Hello everyone, and welcome to another edition of our Tutorial Tuesday series here on The Digital Press blog!

So what are we talking about today? Good old frames.

What comes to your mind when you run across a frame or set of frames in kit? Put a photo within it? Well, yes, that’s what I do too! Mostly. But then… frames can also be so much more, and I am hoping I can illustrate some examples for you today. I am using the term “frames” loosely — the same tips can apply to simple photo borders, etc.

So… let’s dive right in! Here are a few of my favorite ways to use frames while scrapping a page…

1. Doing what it says on the box

Frames, when used correctly, can add so much to a digital layout — just framing your beautiful photos and adding prominence. Take at look at the example shown below; it wouldn’t quite look the same without the white border frame around the photo, would it?

Frames don’t have to just be boring rectangles or square, though. Other shapes work just as well. I experimented with triangular frames in the next example, moving them around to suit my photos (and also splitting one photo between two overlapping frames; more about this later)…

2. Showing off details/key parts of your photo

I am sure you emply a lot of different means to bring out the details in your stories. Sometimes I like to do that by repeating a series of photos, and also highlighting some aspects using frames. In the following example, the different frames (and especially the one with multiple colored arrows) worked really well to show the dynamics between the sisters…

3. Adding dimension & focal points

I love that a frame can be used to add dimension to a layout. One of my favorite techniques is to clip a photo to a mask but use the frame on top of that to selectively show off some part of the photo or generally use it for a ‘cool’ effect. Here are few different examples of this technique…

In that first example, above, I used the “stack” of frames to add dimension to this 100% digital (flat) page. Stacking the frames is a fun way to create that effect. Here’s another example of that…

I love the effect that’s created here, of a stack of framed photos (arranged slightly askew, as though the photos were casually left on a table). It really creates a great dimensional effect with minimal effort, don’t you think?

In the next example, though, I used a combination of a frame and a mask; this helps add a focal point onto the layout and also ensures that the two duplicate photos — one clipped to the paint mask, and other to the frame — are linked so any adjustments are consistent between the two.

4. Using frames as design elements

Frames can also be used as design elements to accessorize your layouts.

In the next example, TDP creative team member Corrin used the frame on top of her cute photo (slightly askew) to draw attention to the photo. And it looks brilliant, doesn’t it? It definitely adds to the fun quotient of this layout…

In the next layout, I have used couple of frames — one for the photo and other just to add layering as well as partially show off the journal card underneath…

And in this next example… loads of frames! Looks like I have gone overboard! …but I love the quirkiness it adds to my layout…

 

5. Frames on pocket pages(?!) Yes! Why not?

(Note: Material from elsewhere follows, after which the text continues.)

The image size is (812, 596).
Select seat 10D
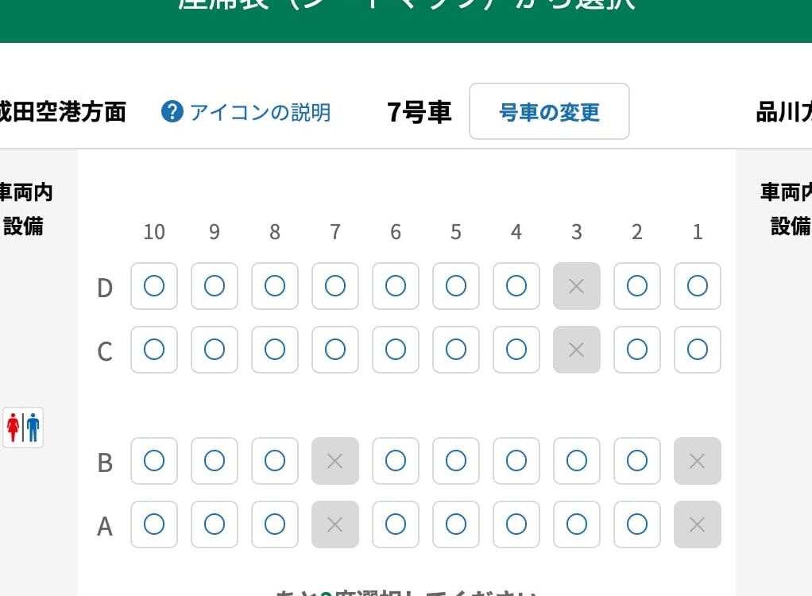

So far, we have largely gone through examples of using frames on traditional layouts. But what about pocket pages? Well, they are definitely not out of bounds!

In the next example, I have used some photo borders and a few other frames placed here and there. It definitely adds so much detail to the layout and helps move the eye around — taking in all the different aspects of the story captured…

6. Splitting a photo into multiple frames or putting multiple photos in a frame

You can play around with how you want the photos split — it may be a subtle effect, as in the first layout… or a more dramatic split, as in the second layout…

Hugging-arms-Christmas-Day-2015-copy-for-web

Conversely, sometimes I struggle with cropping my photos just right to match the frame I’m using. Fret not! Creative freedom to the rescue! You may choose to use a photo and a Journal card together in a frame like TDP Creative Team member Anika has done here…

Or you can crop and size multiple photos in one big frame…

So these were just a few tips to enhance your layouts with frames! Hope you found them useful. I think the most important rule to remember is that there are no rules! It’s all about your interpretation, and if it works for you.

I can’t wait to see some of your creative uses for frames — do share your layouts with us in the gallery, and link us up in the comments below this post! As always, happy scrapping!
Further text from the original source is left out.